» **Written problem 1**
Transcribe the passage of the use cases document from "Description: high-level functional" down to "and so forth.".

» **Document**

Use Cases for the Data Type Registries WG

Use Cases for the Data Type Registries WG

Here are the use cases we have gathered over the summer for a Data Type Registry. They informed the creation of the proposed data model, which will be described in a separate document.

1. Broad Functional Classification

Source: Daan Broeder – MPI and Co-chair of this group.

Description: high-level functional classification of the object being referenced or described. The basic problem he wants to solve is that repositories all hold data and metadata under widely varying policies and even this elementary level of data description is needed to make sense of what is available. Likely categories include: primary data object, structured metadata for that object, human readable description of that object, general description of the repository providing access to the object, contact information needed to obtain access to the object, and so forth.

» **The data**

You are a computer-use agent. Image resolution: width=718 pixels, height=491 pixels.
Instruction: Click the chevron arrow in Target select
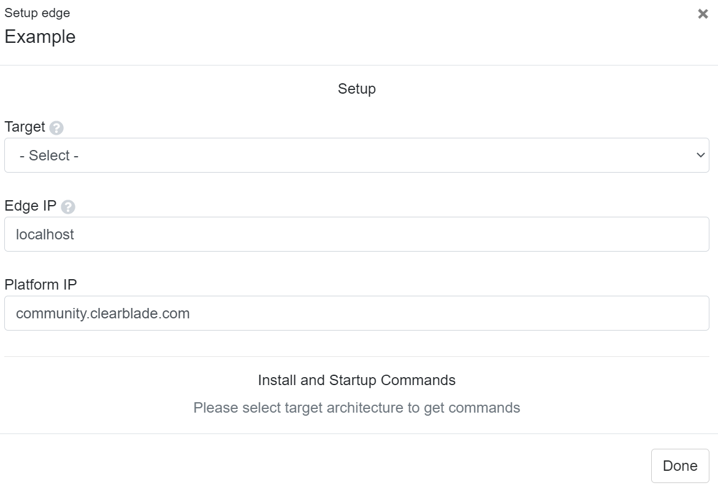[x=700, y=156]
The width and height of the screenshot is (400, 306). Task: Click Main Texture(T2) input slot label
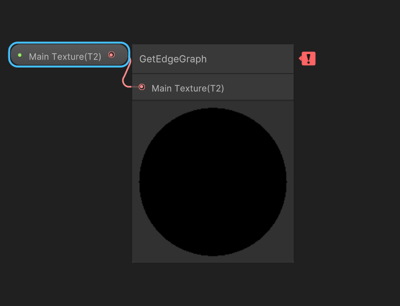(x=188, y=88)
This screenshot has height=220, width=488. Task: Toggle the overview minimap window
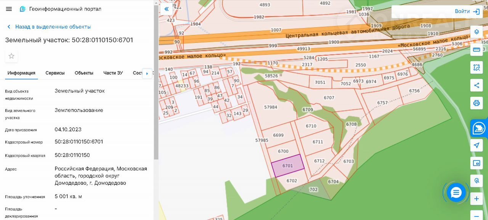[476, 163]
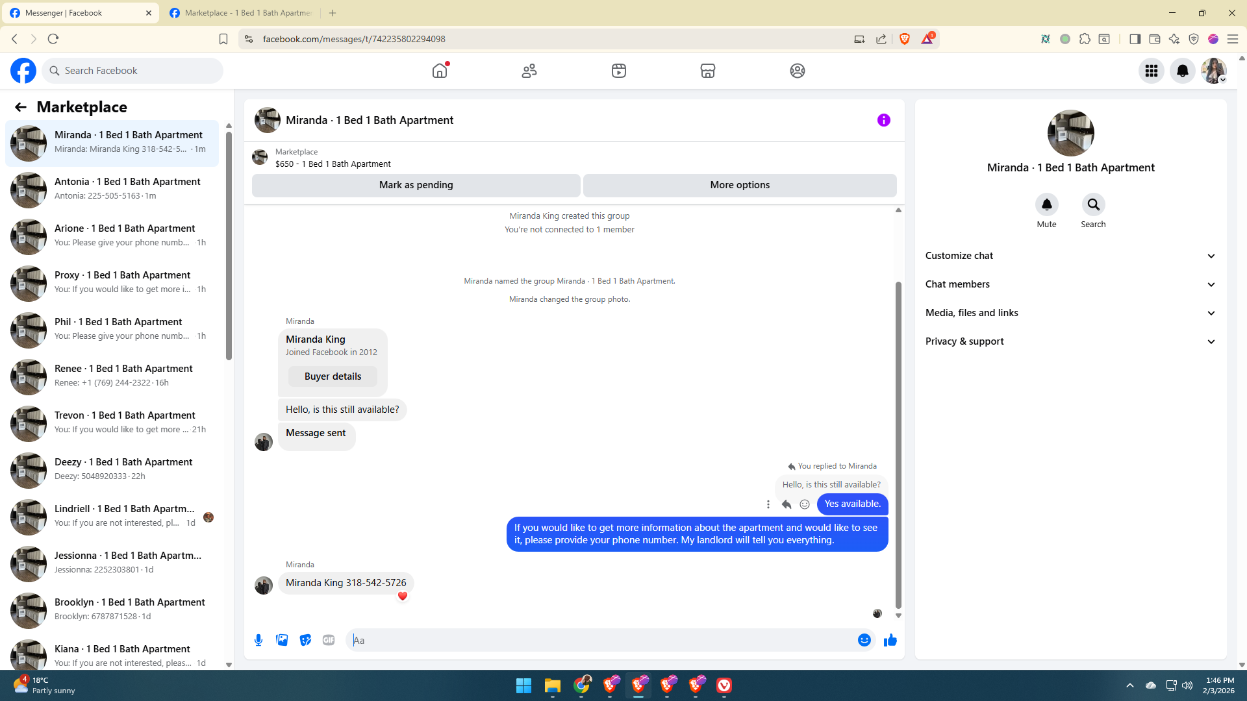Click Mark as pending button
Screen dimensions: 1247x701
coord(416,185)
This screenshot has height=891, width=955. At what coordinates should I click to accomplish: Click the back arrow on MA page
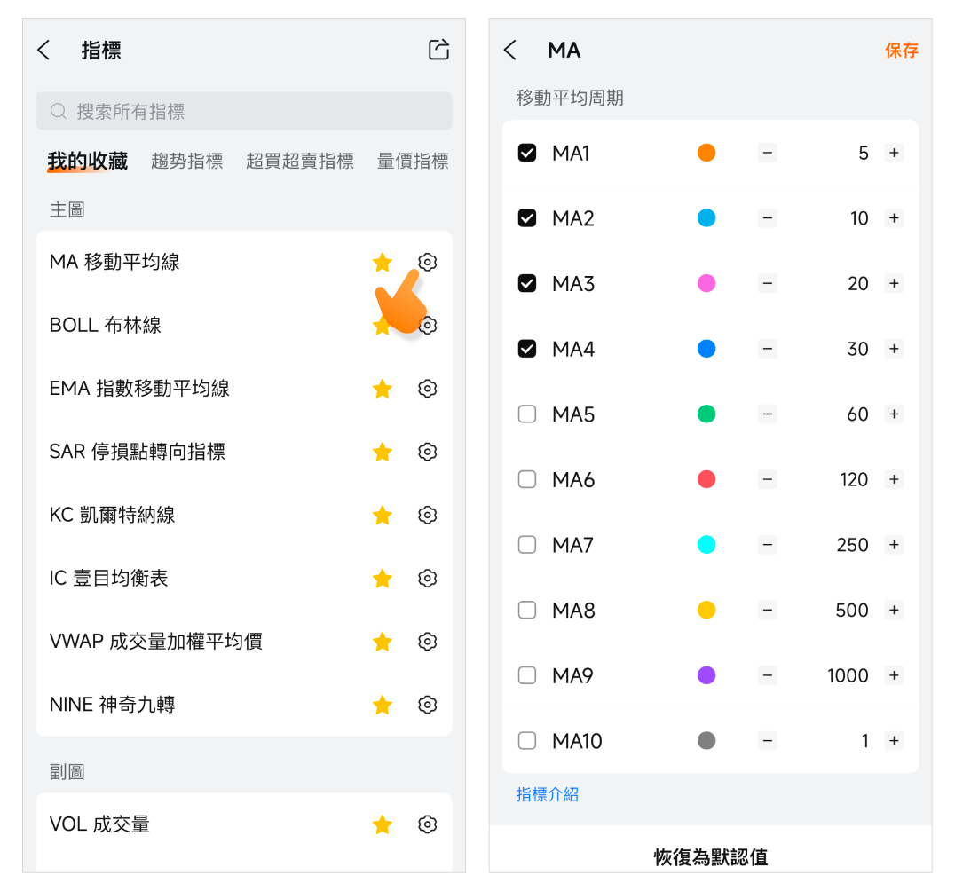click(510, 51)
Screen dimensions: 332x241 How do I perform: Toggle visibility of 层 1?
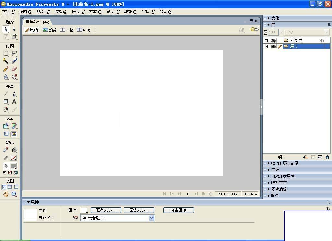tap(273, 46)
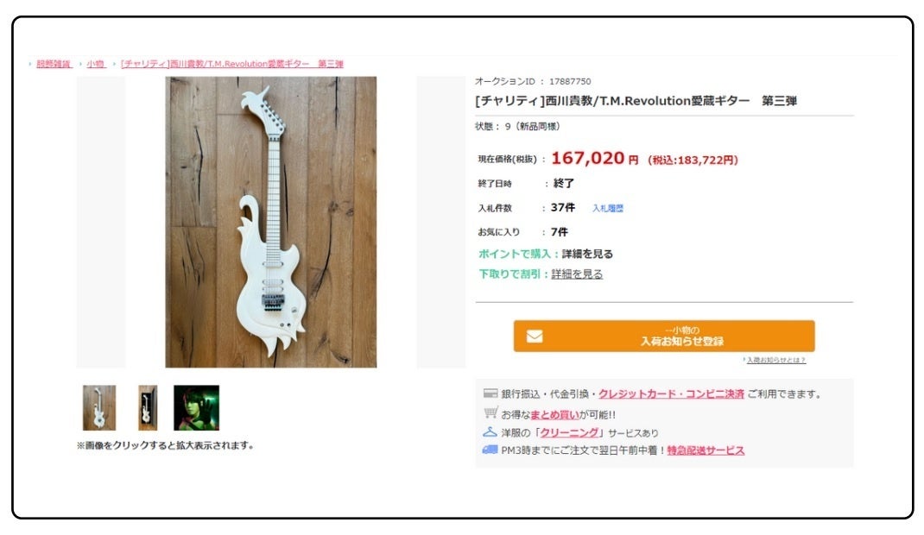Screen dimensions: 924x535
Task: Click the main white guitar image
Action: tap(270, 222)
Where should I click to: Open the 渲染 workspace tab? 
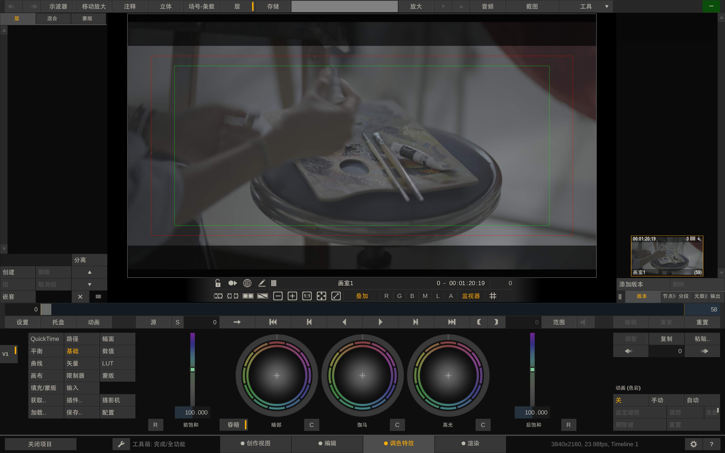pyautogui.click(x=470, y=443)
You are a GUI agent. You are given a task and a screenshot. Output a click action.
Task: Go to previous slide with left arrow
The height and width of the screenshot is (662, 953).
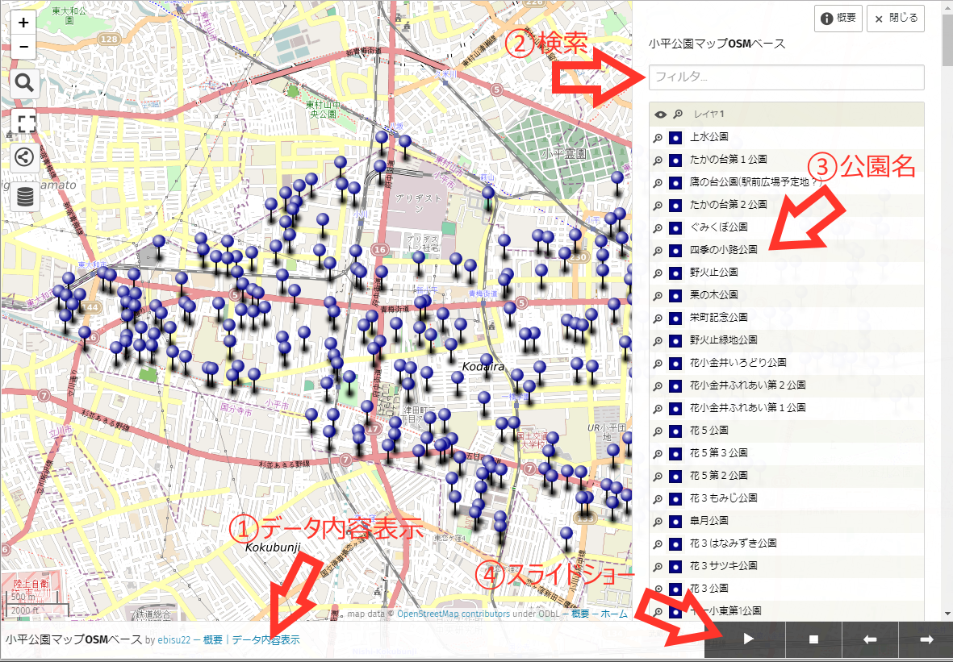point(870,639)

---

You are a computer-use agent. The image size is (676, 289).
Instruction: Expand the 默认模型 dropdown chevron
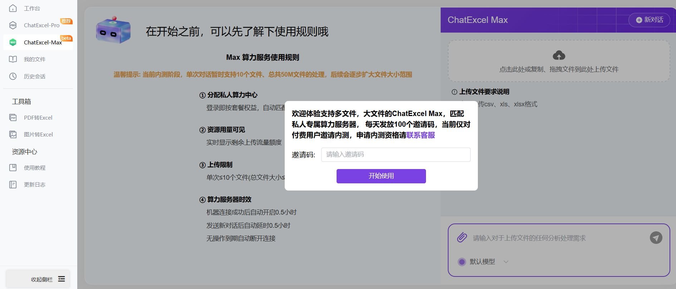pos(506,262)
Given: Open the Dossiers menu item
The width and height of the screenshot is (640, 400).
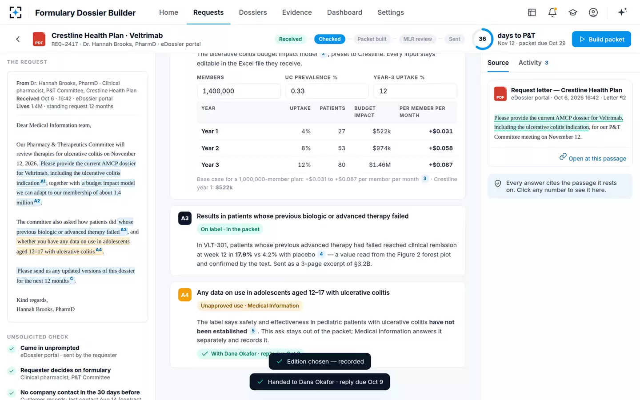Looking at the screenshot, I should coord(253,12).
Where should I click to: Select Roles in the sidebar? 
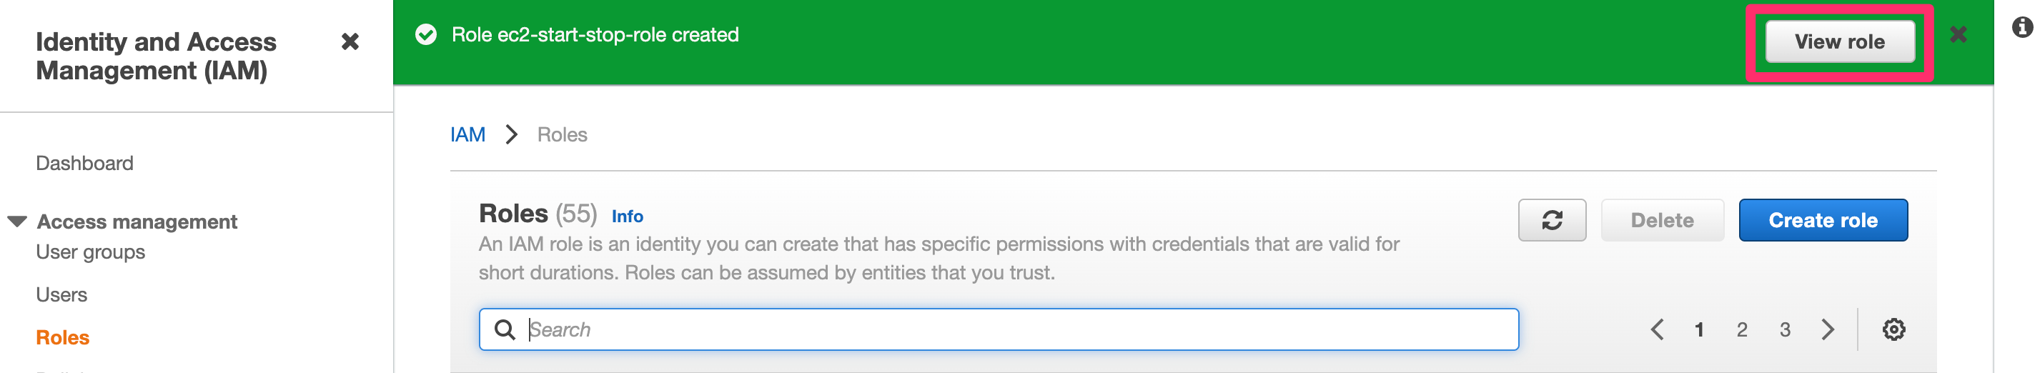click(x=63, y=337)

* * *

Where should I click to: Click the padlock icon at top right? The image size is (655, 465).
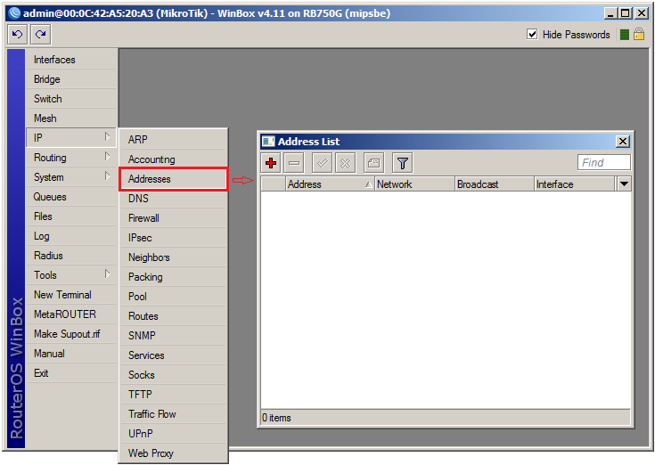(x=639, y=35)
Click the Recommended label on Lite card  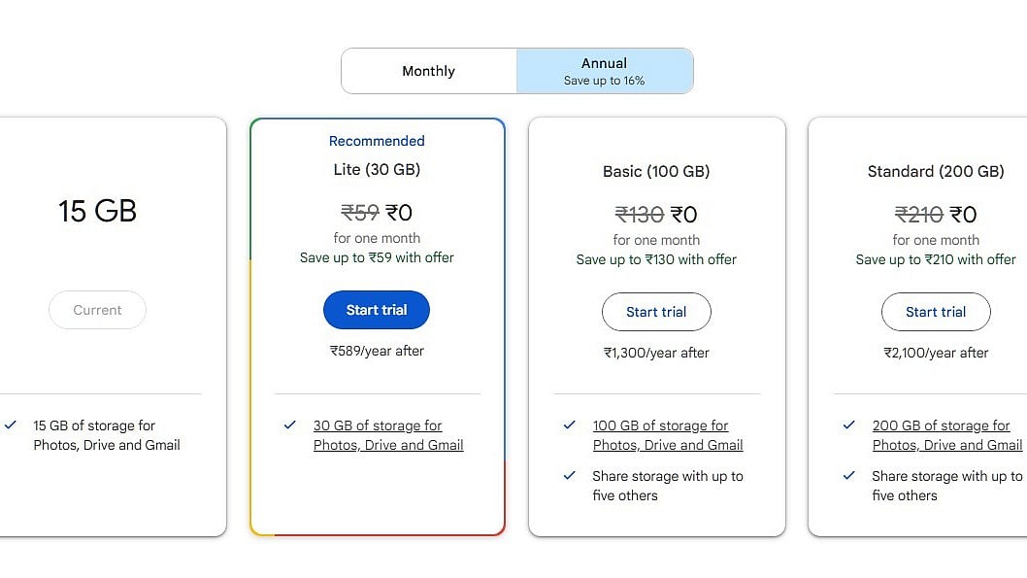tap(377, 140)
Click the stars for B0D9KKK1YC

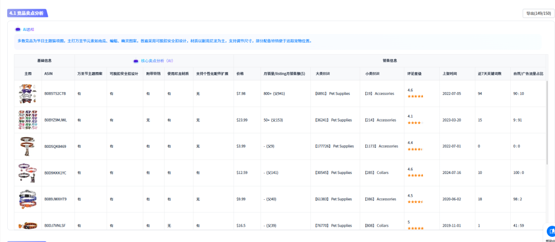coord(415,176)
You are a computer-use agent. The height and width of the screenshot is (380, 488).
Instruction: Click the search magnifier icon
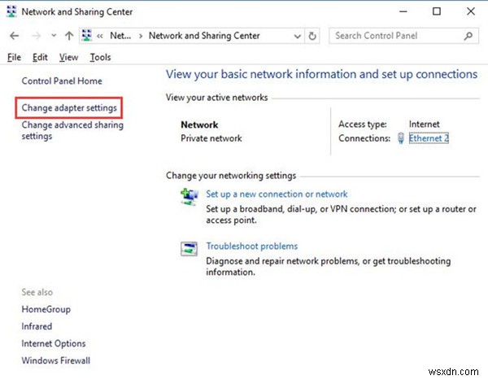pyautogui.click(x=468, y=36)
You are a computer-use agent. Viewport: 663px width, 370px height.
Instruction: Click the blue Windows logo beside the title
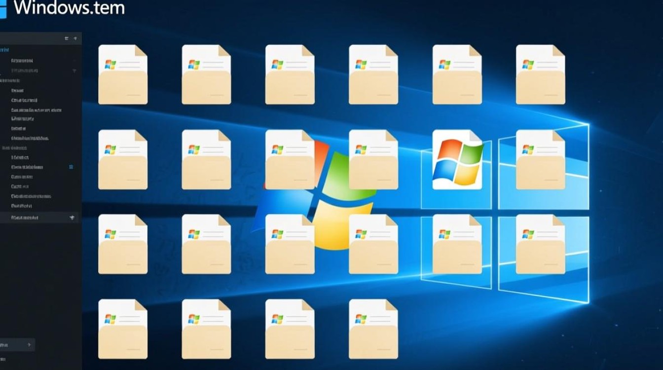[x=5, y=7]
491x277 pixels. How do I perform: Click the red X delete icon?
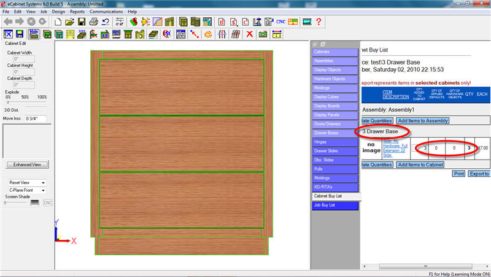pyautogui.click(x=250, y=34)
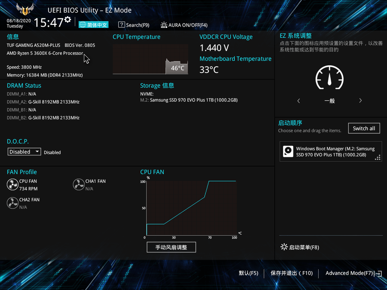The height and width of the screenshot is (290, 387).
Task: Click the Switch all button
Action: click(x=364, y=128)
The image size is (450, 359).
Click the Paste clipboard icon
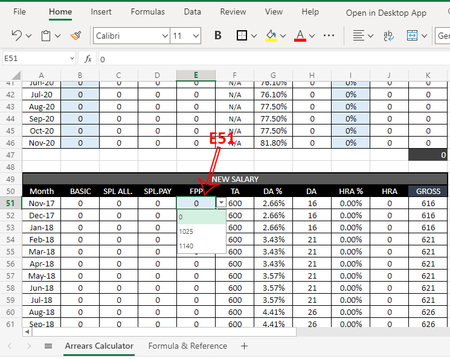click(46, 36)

» **Written problem 2**
Turn everything in the rows above, from the line containing "You are a computer-use agent. The height" down to the line containing "Action: click(x=364, y=128)", into a numbered list with blank lines dropped. Omit the pictures.

» **Written reply 1**
Description: high-level functional classification of the object being referenced or described. The basic problem he wants to solve is that repositories all hold data and metadata under widely varying policies and even this elementary level of data description is needed to make sense of what is available. Likely categories include: primary data object, structured metadata for that object, human readable description of that object, general description of the repository providing access to the object, contact information needed to obtain access to the object, and so forth.

» **Written reply 2**
1. You are a computer-use agent. The height and width of the screenshot is (380, 488).
2. Instruction: Click the search magnifier icon
3. pyautogui.click(x=468, y=36)
4. You are a computer-use agent. Viewport: 663px width, 370px height.
5. Instruction: Click the blue Windows logo beside the title
6. [x=5, y=7]
7. 491x277 pixels. How do I perform: Click the red X delete icon?
8. pyautogui.click(x=250, y=34)
9. The height and width of the screenshot is (290, 387).
10. Task: Click the Switch all button
11. Action: click(x=364, y=128)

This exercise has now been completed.